# Aim of the task:
Copy each of the rows below word for word, keeping them in the same order.

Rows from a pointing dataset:
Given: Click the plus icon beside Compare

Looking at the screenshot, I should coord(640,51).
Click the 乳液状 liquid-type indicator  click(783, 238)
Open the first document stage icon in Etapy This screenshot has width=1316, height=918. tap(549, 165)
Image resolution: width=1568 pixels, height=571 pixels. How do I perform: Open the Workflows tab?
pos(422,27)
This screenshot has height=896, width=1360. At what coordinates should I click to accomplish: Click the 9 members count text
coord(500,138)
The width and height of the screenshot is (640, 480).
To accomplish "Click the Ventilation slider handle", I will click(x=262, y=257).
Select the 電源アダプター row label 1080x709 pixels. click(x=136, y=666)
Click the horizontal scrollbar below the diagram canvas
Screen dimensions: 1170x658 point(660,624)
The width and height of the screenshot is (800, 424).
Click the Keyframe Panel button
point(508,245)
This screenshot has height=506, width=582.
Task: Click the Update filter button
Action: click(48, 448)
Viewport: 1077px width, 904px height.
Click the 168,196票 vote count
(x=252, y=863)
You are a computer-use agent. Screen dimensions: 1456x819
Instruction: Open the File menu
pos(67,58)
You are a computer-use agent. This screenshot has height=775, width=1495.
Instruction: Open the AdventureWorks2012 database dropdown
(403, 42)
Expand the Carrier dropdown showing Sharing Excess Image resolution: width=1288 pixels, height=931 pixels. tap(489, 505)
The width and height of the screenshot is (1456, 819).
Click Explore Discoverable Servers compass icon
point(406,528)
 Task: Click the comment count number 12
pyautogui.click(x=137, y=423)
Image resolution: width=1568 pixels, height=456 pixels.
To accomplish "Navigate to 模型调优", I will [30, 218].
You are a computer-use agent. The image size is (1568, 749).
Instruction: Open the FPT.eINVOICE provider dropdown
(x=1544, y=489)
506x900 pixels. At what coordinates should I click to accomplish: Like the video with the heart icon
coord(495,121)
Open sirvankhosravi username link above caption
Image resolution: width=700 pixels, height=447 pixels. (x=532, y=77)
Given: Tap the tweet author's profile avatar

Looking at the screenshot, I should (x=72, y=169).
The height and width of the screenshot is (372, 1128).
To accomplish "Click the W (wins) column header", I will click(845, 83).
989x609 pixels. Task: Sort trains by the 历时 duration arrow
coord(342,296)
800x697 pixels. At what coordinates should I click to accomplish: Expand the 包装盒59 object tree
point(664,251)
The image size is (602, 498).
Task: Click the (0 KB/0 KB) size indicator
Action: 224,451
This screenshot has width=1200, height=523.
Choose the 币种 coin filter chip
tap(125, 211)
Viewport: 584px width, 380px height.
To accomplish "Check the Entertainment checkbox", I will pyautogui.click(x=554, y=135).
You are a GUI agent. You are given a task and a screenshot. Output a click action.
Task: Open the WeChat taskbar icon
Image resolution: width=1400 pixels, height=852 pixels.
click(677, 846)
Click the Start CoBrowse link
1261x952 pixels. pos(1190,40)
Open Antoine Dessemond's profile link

# Written solution:
Given: Click the plus icon beside Compare

Looking at the screenshot, I should coord(640,51).
Click the 乳液状 liquid-type indicator  click(783, 238)
Open the first document stage icon in Etapy This screenshot has width=1316, height=918. tap(549, 165)
Image resolution: width=1568 pixels, height=571 pixels. How do I perform: Open the Workflows tab?
pos(422,27)
This screenshot has height=896, width=1360. At what coordinates should I click to accomplish: Click the 9 members count text
coord(500,138)
The width and height of the screenshot is (640, 480).
To accomplish "Click the Ventilation slider handle", I will click(x=262, y=257).
Select the 電源アダプター row label 1080x709 pixels. click(x=136, y=666)
Click the horizontal scrollbar below the diagram canvas
Screen dimensions: 1170x658 point(660,624)
The width and height of the screenshot is (800, 424).
Click the Keyframe Panel button
point(508,245)
This screenshot has height=506, width=582.
Task: Click the Update filter button
Action: click(48, 448)
Viewport: 1077px width, 904px height.
Click the 168,196票 vote count
(x=252, y=863)
You are a computer-use agent. Screen dimensions: 1456x819
Instruction: Open the File menu
pos(67,58)
You are a computer-use agent. This screenshot has height=775, width=1495.
Instruction: Open the AdventureWorks2012 database dropdown
(403, 42)
Expand the Carrier dropdown showing Sharing Excess Image resolution: width=1288 pixels, height=931 pixels. tap(489, 505)
The width and height of the screenshot is (1456, 819).
Click Explore Discoverable Servers compass icon
point(406,528)
 Task: Click the comment count number 12
pyautogui.click(x=137, y=423)
Image resolution: width=1568 pixels, height=456 pixels.
To accomplish "Navigate to 模型调优", I will [30, 218].
You are a computer-use agent. The image size is (1568, 749).
Instruction: Open the FPT.eINVOICE provider dropdown
(x=1544, y=489)
506x900 pixels. At what coordinates should I click to accomplish: Like the video with the heart icon
coord(495,121)
Open sirvankhosravi username link above caption
Image resolution: width=700 pixels, height=447 pixels. (x=532, y=77)
Given: Tap the tweet author's profile avatar

Looking at the screenshot, I should (x=72, y=169).
The height and width of the screenshot is (372, 1128).
To accomplish "Click the W (wins) column header", I will click(845, 83).
989x609 pixels. Task: Sort trains by the 历时 duration arrow
coord(342,296)
800x697 pixels. At what coordinates should I click to accomplish: Expand the 包装盒59 object tree
point(664,251)
The image size is (602, 498).
Task: Click the (0 KB/0 KB) size indicator
Action: 224,451
This screenshot has width=1200, height=523.
Choose the 币种 coin filter chip
tap(125, 211)
Viewport: 584px width, 380px height.
To accomplish "Check the Entertainment checkbox", I will pyautogui.click(x=554, y=135).
You are a GUI agent. You are given a task and a screenshot. Output a click action.
Task: Open the WeChat taskbar icon
Image resolution: width=1400 pixels, height=852 pixels.
click(677, 846)
Click the Start CoBrowse link
1261x952 pixels. pos(1190,40)
Open Antoine Dessemond's profile link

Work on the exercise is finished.